**Set of tasks**
- a) Translate this sentence from the passage about the Montreal Canadiens' coaching change into Spanish: "Nor was it particularly unusual to promote an assistant coach to the top job."
- b) Copy the part of the passage about the Canadiens' coaching change between "Nor was it particularly" and "parle pas Français.", inclusive.

**Passage**
<<<<

When the Montreal Canadiens fired coach Jacques Martin over the weekend, it wasn't a shocking move. The team, floundering in last place in the Northeast Division, needed a shakeup. And while the Canadiens' head-coaching job has long been a revolving door, they weren't even the quickest in the league to send it spinning: Five other NHL teams had already canned their head coaches this season. The biggest surprise of Martin's dismissal was that it hadn't already happened, or that GM Pierre Gauthier hadn't been let go also.
Nor was it particularly unusual to promote an assistant coach to the top job. Plenty of NHL coaches have gotten their big break that way, just as plenty of others have served their temporary roles as placeholder and stepped back down once a flashier or flat-out-better replacement was found.
But when the Canadiens announced that an assistant coach would be filling the void on an interim basis, the reaction in and around some parts of Montreal was trés scandalisé. That's because Randy Cunneyworth ne parle pas Français.
"Montreal Canadiens owner Geoff Molson is seeking to soothe tensions in the city after hiring a unilingual anglophone head coach," announced CTV, gravely.

>>>>

**Entries supplied**
<<<<

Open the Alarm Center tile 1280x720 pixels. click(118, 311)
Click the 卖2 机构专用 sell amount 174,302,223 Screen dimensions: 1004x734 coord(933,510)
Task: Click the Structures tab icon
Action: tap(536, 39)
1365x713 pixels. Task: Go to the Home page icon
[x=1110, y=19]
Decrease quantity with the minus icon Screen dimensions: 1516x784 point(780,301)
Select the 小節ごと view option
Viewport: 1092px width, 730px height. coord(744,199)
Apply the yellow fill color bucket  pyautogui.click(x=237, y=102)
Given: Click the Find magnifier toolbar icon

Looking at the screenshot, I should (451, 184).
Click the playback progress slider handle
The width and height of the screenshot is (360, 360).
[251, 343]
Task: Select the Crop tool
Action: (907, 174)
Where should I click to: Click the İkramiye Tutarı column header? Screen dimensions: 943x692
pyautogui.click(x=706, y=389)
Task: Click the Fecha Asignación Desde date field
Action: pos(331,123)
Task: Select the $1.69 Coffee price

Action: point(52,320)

>>>>

**List of solutions**
- a) Tampoco era especialmente inusual ascender a un entrenador asistente al puesto principal.

- b)
Nor was it particularly unusual to promote an assistant coach to the top job. Plenty of NHL coaches have gotten their big break that way, just as plenty of others have served their temporary roles as placeholder and stepped back down once a flashier or flat-out-better replacement was found.
But when the Canadiens announced that an assistant coach would be filling the void on an interim basis, the reaction in and around some parts of Montreal was trés scandalisé. That's because Randy Cunneyworth ne parle pas Français.